As from January 1, 2020 companies are obliged to accept governmental documents electronically)
As from January 1, 2020 companies (except for small enterprises) are obliged to accept governmental documents electronically. In order to be able to receive documents electronically, a registration with the Unternehmensserviceportal (“USP”) or an authorized delivery service is required. A registration is strongly recommend as from January 1, 2020 governmental documents will be delivered electronically and statutory deadlines will commence. Companies and individuals that are not obliged to file VAT returns may participate in the electronic communication on a voluntary basis.
Roman Lampel / Claudia Juritsch / Astrid Kristof / Maja Milekic
The Austrian initiative to pass the new bill on reportable cross-border arrangements „EU-Meldepflichtgesetz“ for the implementation of EU Directive 2018/822/EU – DAC 6 was presented to parliament in the first week of July 2019
Local Austrian draft legislation for the implementation of EU Directive 2018/822/EU regarding mandatory automatic exchange of information in the field of taxation in relation to reportable cross-border arrangements was presented to parliament in the first week of July 2019. The new bill shall be enacted on 25 September 2019 and is intended to become effective as of July 1, 2020.

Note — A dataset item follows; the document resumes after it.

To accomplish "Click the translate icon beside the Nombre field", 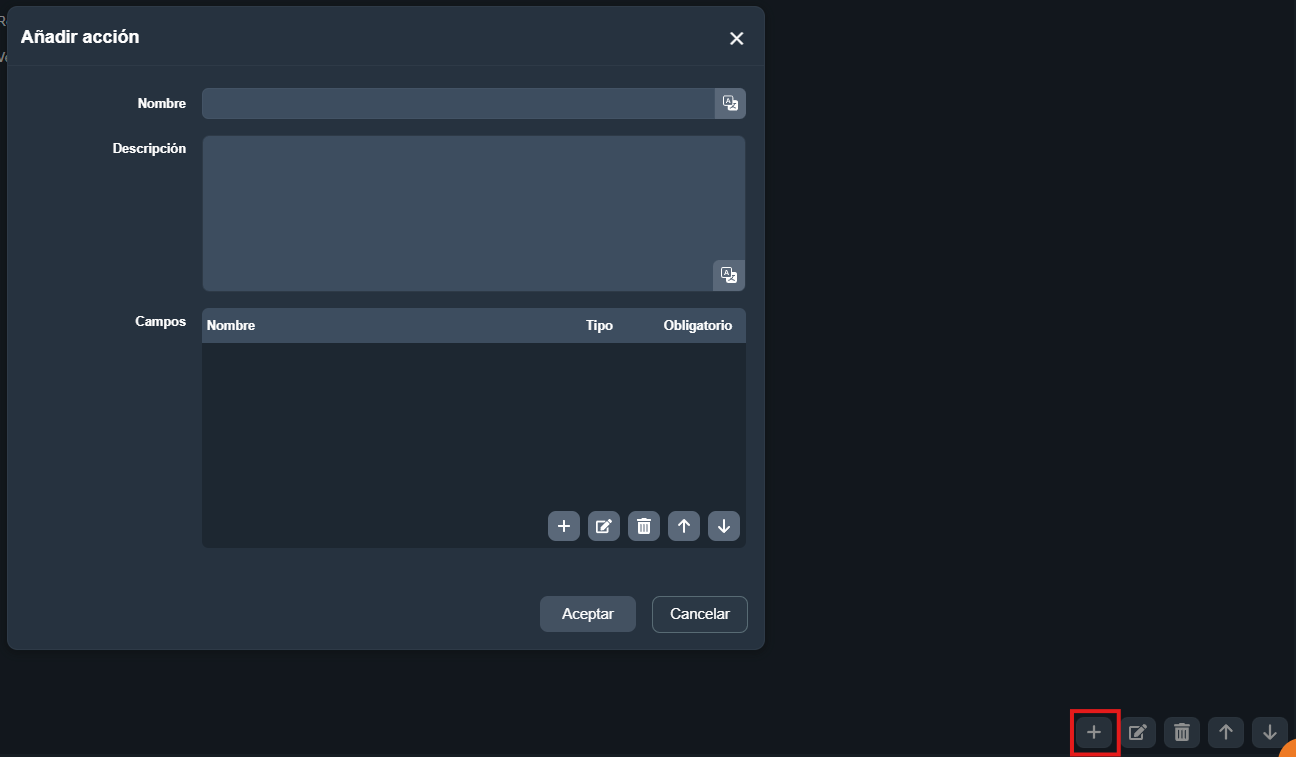I will click(x=730, y=103).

The draft of the Austrian implementation law „EU-Meldepflichtgesetz – EU-MPfG" largely adopts the language of the German translation of EU-Directive 2018/822, DAC 6.
Intermediaries are granted a waiver from filing information on a reportable cross-border arrangement in case the reporting obligation would breach the legal professional privilege of the intermediary under Austrian law. In such circumstances, Austrian legislation requires intermediaries exempt from filing to notify other intermediaries and all relevant taxpayers of their waiver, thus the reporting obligations may also shift to relevant taxpayers.
Information reporting on cross-border arrangements to the Austrian competent authority has to be submitted electronically using the E-Government portal “FinanzOnline” starting July 1, 2020. Moreover, information reporting on cross-border transactions the first step of which having been implemented between June 25, 2018 and June 30, 2020 must be filed latest until August 31, 2020.
The automatic exchange of information on cross-border arrangements will take place among EU Member States within one month of the end of the quarter in which the information was filed. The first exchange of information shall be communicated by October 31, 2020 via a newly established Central Directory of the European Union providing access to competent authorities of all Member States.